#### Data for this exercise
*****

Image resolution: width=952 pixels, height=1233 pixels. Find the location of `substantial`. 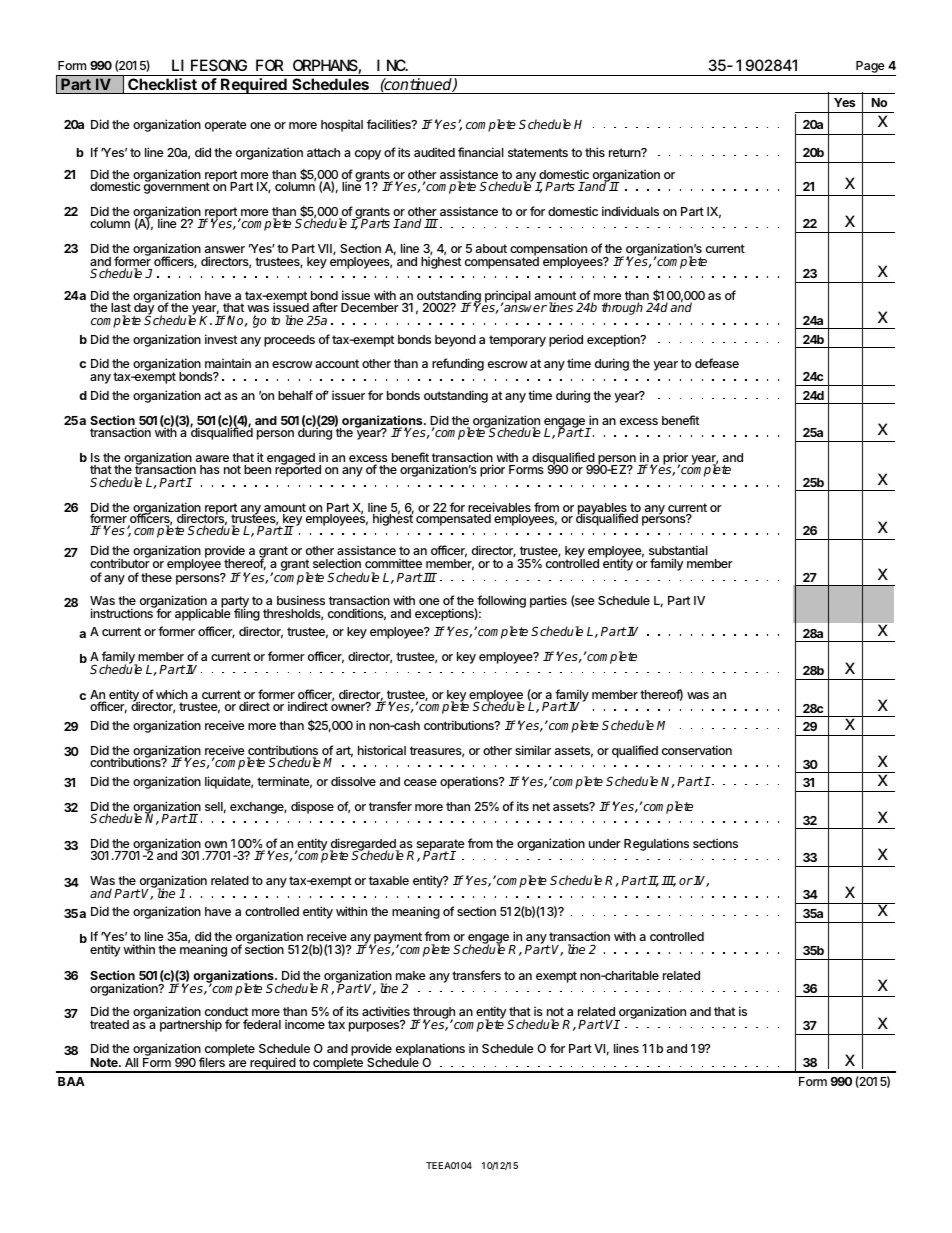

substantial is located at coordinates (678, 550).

*****

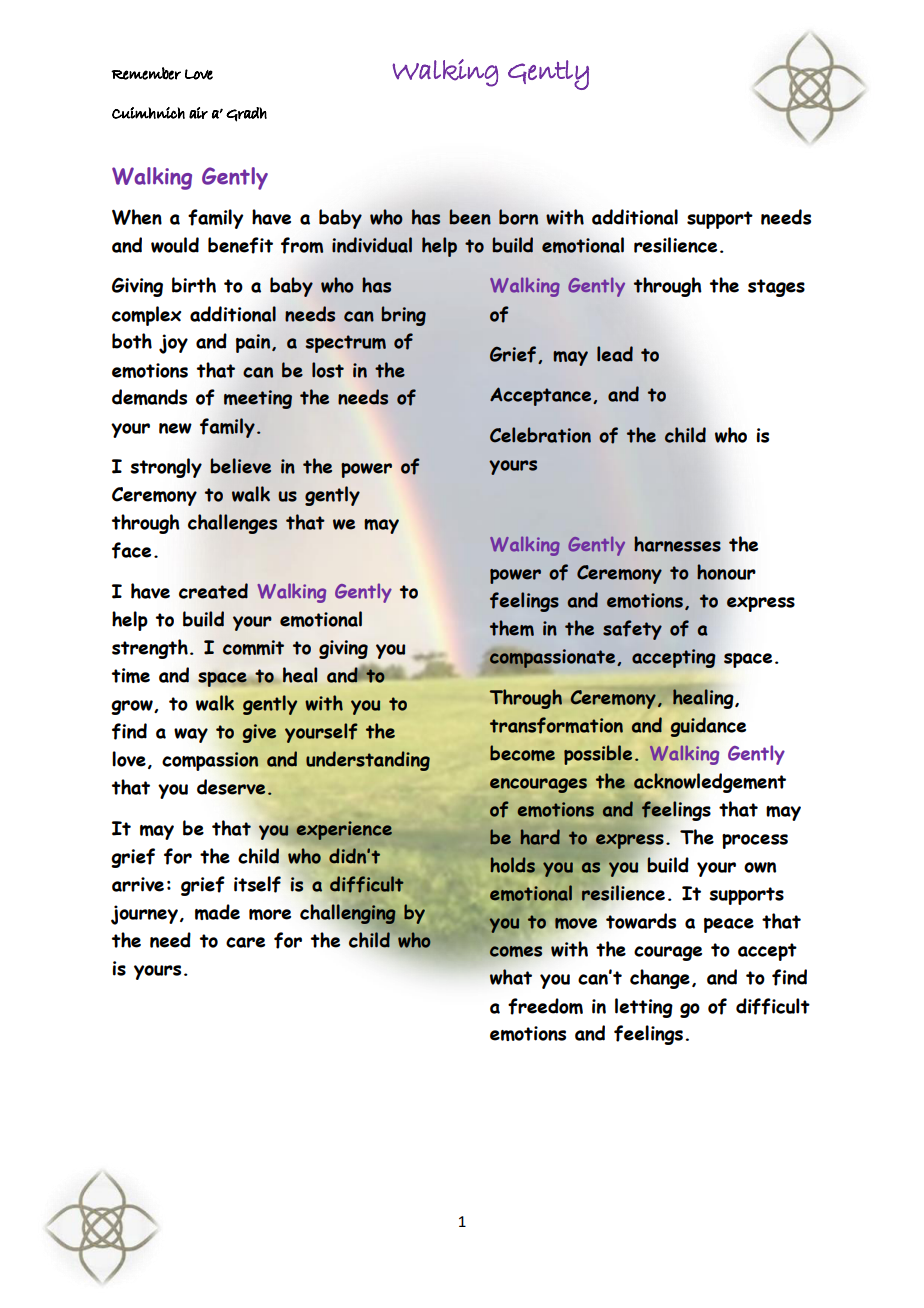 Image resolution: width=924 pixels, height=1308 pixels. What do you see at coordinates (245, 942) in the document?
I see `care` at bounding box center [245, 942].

*****

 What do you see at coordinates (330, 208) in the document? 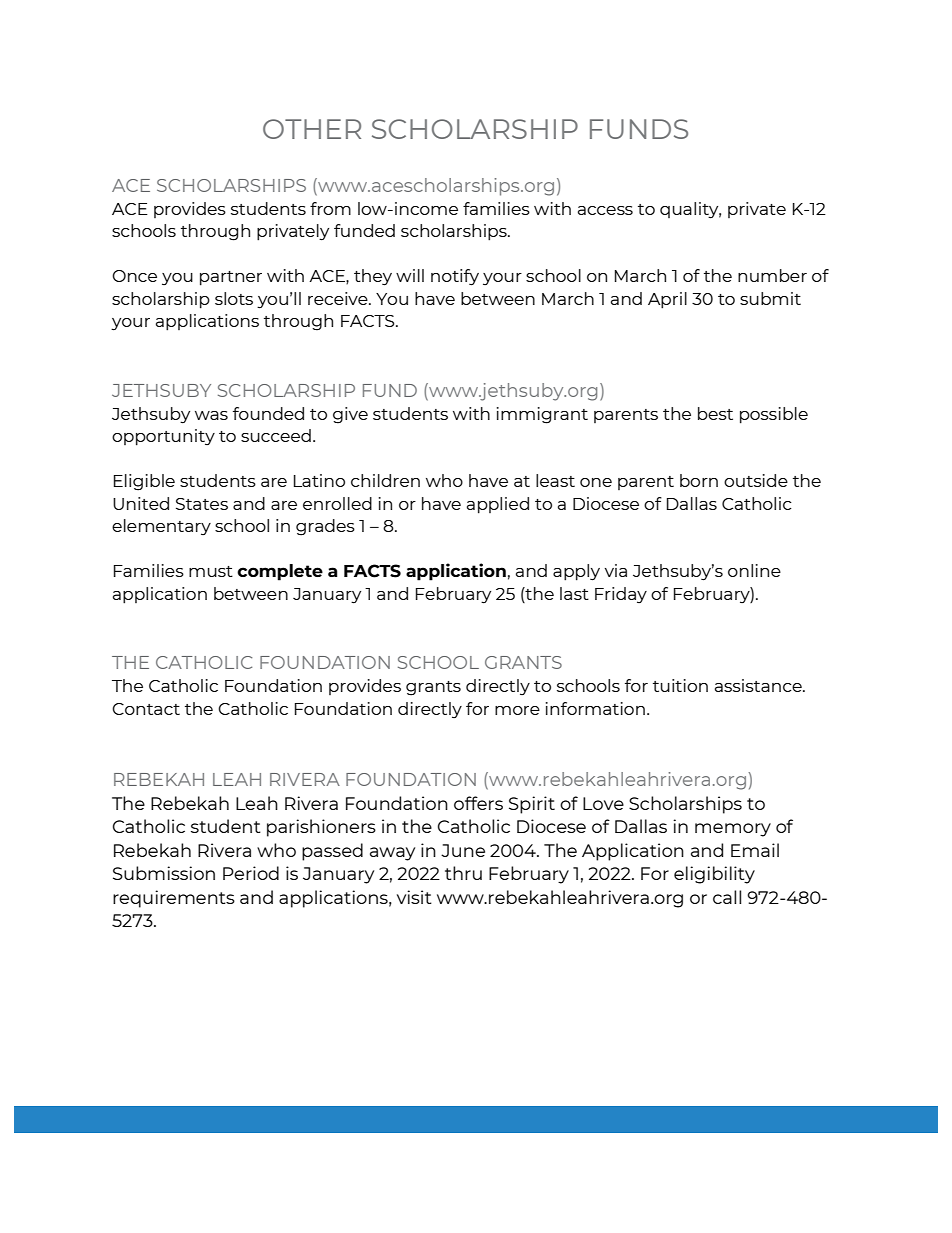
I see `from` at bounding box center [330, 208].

*****

#### Problem requirements
Swap "document" for "page" in everything from the line containing "Image resolution: width=924" down to the line containing "center [245, 942]." in the listing, changing nothing else. Return only those lines, without the pictures.

#### Complete response
 Image resolution: width=924 pixels, height=1308 pixels. What do you see at coordinates (245, 942) in the page?
I see `care` at bounding box center [245, 942].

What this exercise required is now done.